# Length of the longest substring without repeating characters

Given a string str, find the length of the longest substring without repeating characters.

• For “ABDEFGABEF”, the longest substring are “BDEFGA” and “DEFGAB”, with length 6.
• For “BBBB” the longest substring is “B”, with length 1.
• For “GEEKSFORGEEKS”, there are two longest substrings shown in the below diagrams, with length 7
• .

The desired time complexity is O(n) where n is the length of the string.

## Recommended: Please solve it on “PRACTICE ” first, before moving on to the solution.

Method 1 (Simple): We can consider all substrings one by one and check for each substring whether it contains all unique characters or not. There will be n*(n+1)/2 substrings. Whether a substring contains all unique characters or not can be checked in linear time by scanning it from left to right and keeping a map of visited characters. Time complexity of this solution would be O(n^3).

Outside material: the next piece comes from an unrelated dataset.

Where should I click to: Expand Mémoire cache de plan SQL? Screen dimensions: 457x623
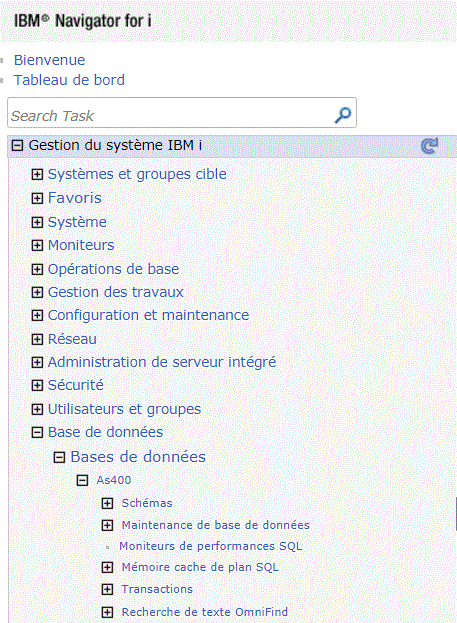(107, 567)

Method 2 (Linear Time): Let us talk about the linear time solution now. This solution uses extra space to store the last indexes of already visited characters. The idea is to scan the string from left to right, keep track of the maximum length Non-Repeating Character Substring (NRCS) seen so far. Let the maximum length be max_len. When we traverse the string, we also keep track of the length of the current NRCS using cur_len variable. For every new character, we look for it in already processed part of the string (A temp array called visited[] is used for this purpose). If it is not present, then we increase the cur_len by 1. If present, then there are two cases:

1. The previous instance of character is not part of current NRCS (The NRCS which is under process). In this case, we need to simply increase cur_len by 1.
2. If the previous instance is part of the current NRCS, then our current NRCS changes. It becomes the substring starting from the next character of the previous instance to currently scanned character. We also need to compare cur_len and max_len, before changing current NRCS (or changing cur_len).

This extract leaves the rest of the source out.